Ver luisant mécanique

Un spectateur à l’orée du mouvement

Le jour et la nuit et le mouvement réunis. Un jet, un trait, à travers le temps et l’espace, cadré, emporté, illuminé, très coloré. Un mouvement digne des fictions, d’une âme enflammée, projetée dans la brume sanglante et qui jouit. Rouge par ici, sombre sanctuaire par-là, les rails mènent au cœur, au fond plat, à l’opposé du gros photon sur la droite, explosé, irradié ; et si la lumière reste, la matière est dissipée. Tout ça fuse tandis que l’œil recroquevillé campe dans son coin, à l’abri de tant d’énergie, du mouvement transi attrapé du réflexe mécanique.

[Près des rails, une pose longue lors du passage d’un train, qu’on ne voit plus qu’en rais lumineux – mais est-ce possible ?–, entre les murs et les arbres noircis et sous un peu de ciel sombre. Une lumière rouge irradie au centre, tandis qu’une lumière blanche s’accumule en bord de cadre à droite.]

Riverside, par Basheer Tome, sous C.C. BY

Tout ça, c’est encore occulter l’arbre fantomatique, cet arbre vert mais blanc. Spectateur à son tour, bien présent, qui attendait là sûrement le passage du véhément récurent. Ces longs vers de fer pressés, minutés, à la colère rythmée, qui vrombissent dans le sillon préparé.
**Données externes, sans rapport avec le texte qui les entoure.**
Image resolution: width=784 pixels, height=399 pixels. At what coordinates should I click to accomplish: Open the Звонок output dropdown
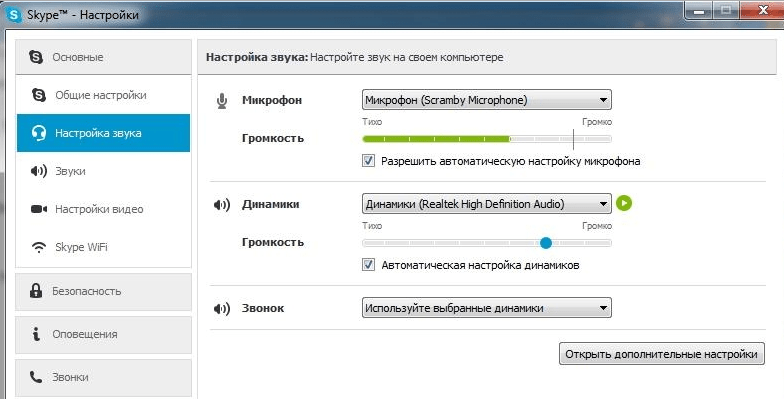486,308
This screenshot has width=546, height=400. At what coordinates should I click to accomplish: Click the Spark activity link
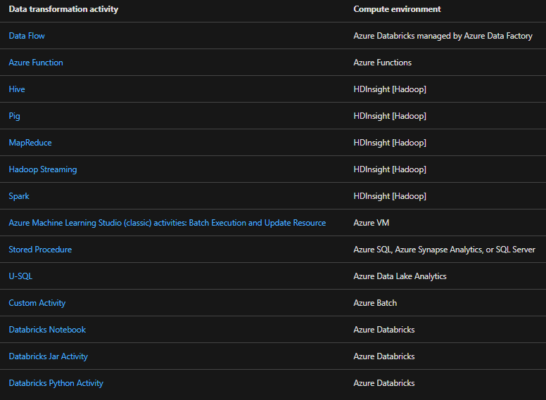coord(19,196)
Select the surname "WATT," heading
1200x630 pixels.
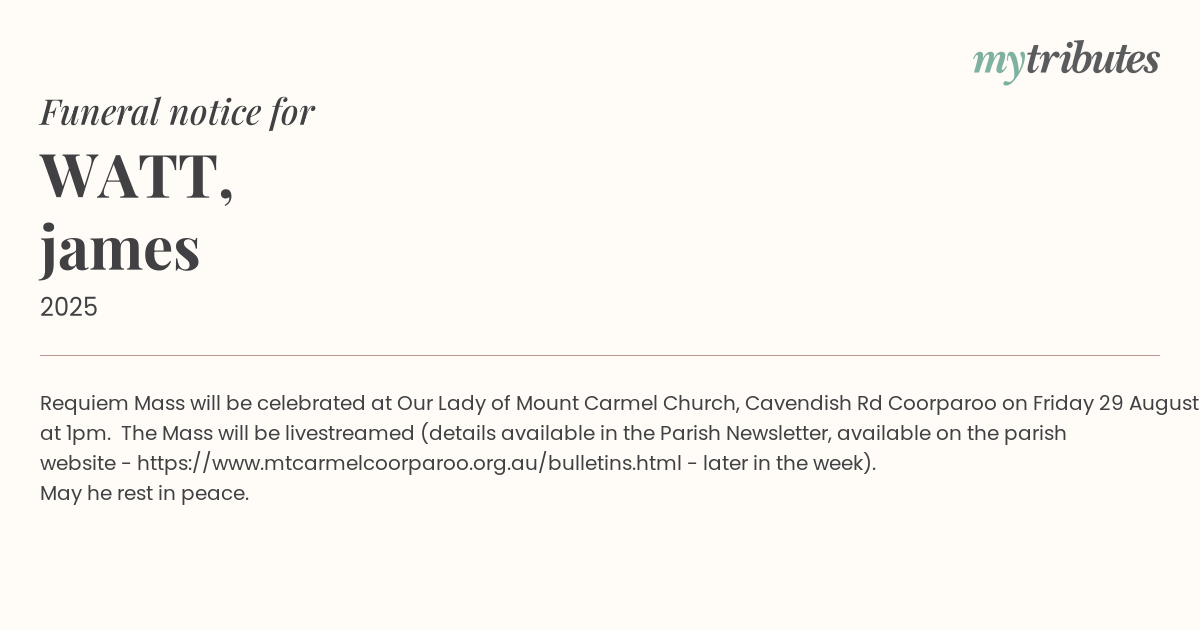point(137,176)
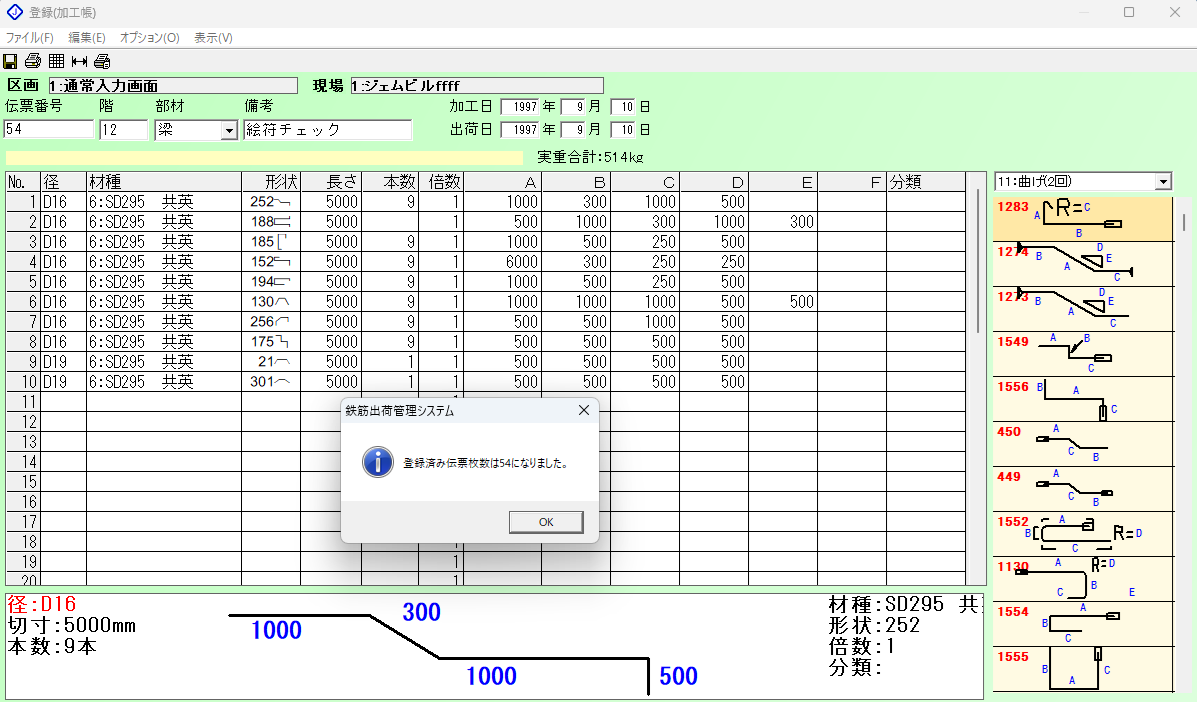
Task: Select rebar shape 1283 in shape list
Action: pos(1082,219)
Tout ça dépasse de loin l’humain : il y a les impressions et les sens et quelque chose qui par-dessus les cumule dans cet espace graphique fantasmé et délivré, montré, démontré, partagé. Ce maelström de couleurs sous un ciel de plomb me fascine. Et dire qu’il y avait probablement des hommes dans la chose volatilisée. Ils seraient restés des inconnus quand bien même leurs silhouettes auraient apparu, mais en l’état, ils ne sont plus qu’une idée logique et dépassée. Et n’est-ce pas ce qu’on est, au fond, pour les arbres, le fer et le plomb ? De simples esprits passagers, presque fantasmés, nombreux dans la fourmilière elle aussi bientôt soufflée.